Educational psychologist jobs include school counselors, psychology professors, and educational research psychologists. These types of psychologists typically choose an area of interest in the field of education and hone their skills to dovetail with a career in that area. The basic requirements for becoming a psychologist usually remain the same, regardless of special interest areas, while an emphasis on coursework in that area helps strengthen skill sets.

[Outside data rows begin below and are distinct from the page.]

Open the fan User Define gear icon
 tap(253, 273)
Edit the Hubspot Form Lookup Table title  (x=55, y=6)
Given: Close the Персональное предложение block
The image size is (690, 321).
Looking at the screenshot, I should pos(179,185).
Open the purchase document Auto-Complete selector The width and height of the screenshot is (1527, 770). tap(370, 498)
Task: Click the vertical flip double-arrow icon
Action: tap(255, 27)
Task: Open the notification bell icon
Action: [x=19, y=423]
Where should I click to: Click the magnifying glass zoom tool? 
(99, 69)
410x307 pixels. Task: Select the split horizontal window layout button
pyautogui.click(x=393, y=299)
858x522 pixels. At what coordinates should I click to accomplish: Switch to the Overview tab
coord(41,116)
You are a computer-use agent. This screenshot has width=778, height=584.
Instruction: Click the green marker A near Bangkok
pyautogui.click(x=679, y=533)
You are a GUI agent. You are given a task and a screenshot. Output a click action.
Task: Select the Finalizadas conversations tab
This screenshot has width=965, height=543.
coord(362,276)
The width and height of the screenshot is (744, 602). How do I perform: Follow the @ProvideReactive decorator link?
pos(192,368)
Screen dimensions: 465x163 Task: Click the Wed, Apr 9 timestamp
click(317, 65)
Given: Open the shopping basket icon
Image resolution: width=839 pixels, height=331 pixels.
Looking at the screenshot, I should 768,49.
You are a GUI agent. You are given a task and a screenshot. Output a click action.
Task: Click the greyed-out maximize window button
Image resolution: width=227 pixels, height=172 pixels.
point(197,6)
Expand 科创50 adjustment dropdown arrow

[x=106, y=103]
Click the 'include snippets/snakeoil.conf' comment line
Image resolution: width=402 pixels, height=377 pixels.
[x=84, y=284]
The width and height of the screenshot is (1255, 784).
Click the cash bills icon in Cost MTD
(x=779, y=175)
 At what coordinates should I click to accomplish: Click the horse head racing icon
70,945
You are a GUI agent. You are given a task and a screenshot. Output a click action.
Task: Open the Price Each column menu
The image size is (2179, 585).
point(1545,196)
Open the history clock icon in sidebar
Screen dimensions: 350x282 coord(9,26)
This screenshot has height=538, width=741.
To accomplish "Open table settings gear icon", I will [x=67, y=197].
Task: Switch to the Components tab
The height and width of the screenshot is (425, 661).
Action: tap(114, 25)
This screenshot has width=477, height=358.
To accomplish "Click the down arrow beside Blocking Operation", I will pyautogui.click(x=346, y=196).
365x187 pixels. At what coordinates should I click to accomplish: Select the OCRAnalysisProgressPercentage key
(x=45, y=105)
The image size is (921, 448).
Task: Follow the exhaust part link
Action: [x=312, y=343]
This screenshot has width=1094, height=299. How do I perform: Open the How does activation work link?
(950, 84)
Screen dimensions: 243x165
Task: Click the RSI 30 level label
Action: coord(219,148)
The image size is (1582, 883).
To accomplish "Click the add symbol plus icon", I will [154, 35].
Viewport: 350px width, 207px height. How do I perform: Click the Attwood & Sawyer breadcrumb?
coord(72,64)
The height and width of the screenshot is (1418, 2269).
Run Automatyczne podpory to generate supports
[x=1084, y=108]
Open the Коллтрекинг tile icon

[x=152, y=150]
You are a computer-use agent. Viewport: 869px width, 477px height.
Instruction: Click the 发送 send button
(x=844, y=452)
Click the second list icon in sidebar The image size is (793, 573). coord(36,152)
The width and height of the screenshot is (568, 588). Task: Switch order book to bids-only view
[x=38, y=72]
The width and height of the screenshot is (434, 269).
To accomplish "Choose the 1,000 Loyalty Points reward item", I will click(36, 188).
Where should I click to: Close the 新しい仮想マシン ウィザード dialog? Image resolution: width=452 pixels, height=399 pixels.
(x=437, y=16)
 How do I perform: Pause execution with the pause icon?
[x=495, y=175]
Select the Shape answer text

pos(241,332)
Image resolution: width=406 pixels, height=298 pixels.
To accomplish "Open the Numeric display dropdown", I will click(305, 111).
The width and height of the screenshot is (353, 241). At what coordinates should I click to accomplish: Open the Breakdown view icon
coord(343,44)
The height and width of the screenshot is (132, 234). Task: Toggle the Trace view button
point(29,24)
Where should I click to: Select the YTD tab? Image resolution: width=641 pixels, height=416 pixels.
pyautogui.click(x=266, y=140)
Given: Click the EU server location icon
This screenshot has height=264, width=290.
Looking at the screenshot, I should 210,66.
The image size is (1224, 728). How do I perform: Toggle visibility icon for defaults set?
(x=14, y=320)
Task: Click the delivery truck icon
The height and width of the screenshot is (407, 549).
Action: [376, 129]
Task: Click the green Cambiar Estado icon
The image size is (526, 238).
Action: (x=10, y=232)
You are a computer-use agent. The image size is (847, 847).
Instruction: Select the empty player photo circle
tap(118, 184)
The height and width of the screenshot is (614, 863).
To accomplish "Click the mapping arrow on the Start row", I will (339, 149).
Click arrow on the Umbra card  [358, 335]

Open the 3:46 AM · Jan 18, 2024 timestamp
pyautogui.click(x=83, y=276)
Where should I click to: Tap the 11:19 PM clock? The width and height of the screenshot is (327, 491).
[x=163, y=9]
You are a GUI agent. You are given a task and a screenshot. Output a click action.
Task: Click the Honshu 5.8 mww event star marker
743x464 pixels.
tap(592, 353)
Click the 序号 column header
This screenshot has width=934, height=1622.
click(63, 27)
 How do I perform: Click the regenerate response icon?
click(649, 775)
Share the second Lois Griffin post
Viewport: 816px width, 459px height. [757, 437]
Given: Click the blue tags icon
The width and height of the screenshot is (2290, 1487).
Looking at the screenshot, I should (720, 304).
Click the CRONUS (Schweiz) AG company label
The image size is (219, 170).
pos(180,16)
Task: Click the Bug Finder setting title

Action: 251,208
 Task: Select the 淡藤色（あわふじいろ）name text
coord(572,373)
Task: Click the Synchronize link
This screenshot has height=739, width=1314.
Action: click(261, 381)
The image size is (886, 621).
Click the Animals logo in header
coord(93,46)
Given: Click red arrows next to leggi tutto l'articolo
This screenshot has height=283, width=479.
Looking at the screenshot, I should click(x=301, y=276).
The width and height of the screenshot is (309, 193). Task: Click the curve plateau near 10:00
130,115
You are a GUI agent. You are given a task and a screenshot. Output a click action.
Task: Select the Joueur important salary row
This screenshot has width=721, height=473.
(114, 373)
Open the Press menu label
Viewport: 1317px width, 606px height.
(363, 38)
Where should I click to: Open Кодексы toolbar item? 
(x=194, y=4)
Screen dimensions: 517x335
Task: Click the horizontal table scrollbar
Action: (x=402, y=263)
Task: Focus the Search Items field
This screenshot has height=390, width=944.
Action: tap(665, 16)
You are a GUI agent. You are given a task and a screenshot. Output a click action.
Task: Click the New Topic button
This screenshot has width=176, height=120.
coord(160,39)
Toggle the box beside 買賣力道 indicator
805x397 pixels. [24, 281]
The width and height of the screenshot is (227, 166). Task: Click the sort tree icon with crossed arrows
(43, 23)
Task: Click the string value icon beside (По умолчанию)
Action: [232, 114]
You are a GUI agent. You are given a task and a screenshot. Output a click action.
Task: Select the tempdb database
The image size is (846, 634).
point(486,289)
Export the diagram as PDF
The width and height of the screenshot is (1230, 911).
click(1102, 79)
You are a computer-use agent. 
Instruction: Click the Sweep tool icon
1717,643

School psychologists work with student populations to promote self-esteem, academic success, and conflict resolution. The psychologist generally works within a defined age group, such as children, pre-teens, or adolescents. Some educational psychologists work within a large school system, while others are assigned to a particular school and its students. Individual students as well as student groups meet with the school psychologist for anti-drug, anti-bully, and other programs promoting mental and emotional health. Evaluation of students for special academic needs and working with the parent population are also the responsibility of most school psychologists.
Behavioral and learning problems are often referred to the school psychologist. Teachers, administrators, and law enforcement agencies rely on educational psychologists to present information about student behaviors and how they relate to the student. The psychologist may also be called on to suggest solutions for such students.
Educational psychologist jobs are not just in school counseling. Many educational psychologists choose to instruct future psychologists. A psychologist in training, who desires to become a school psychologist, takes classes such as student management and behavioral interventions. One option for an educational psychologist career is to teach those courses. Many regions only require a master's degree in psychology to teach psychology coursework.
Research psychologists specializing in education research may provide a valuable service to educators. Such researchers study various student responses to different issues in education and compile data to be used for future decisions. Research psychologists conduct experiments, analyze prior data, and try to draw conclusions based on scientific fact. Research is a good choice in educational psychologist jobs for those who wish to work in education but not necessarily with students.
The future of educational psychologist jobs may be good, according to the US Bureau of Labor and Statistics. There will always be students to work with. Research is an ongoing field, and there will likely be a continuing need for college professors in the field of psychology.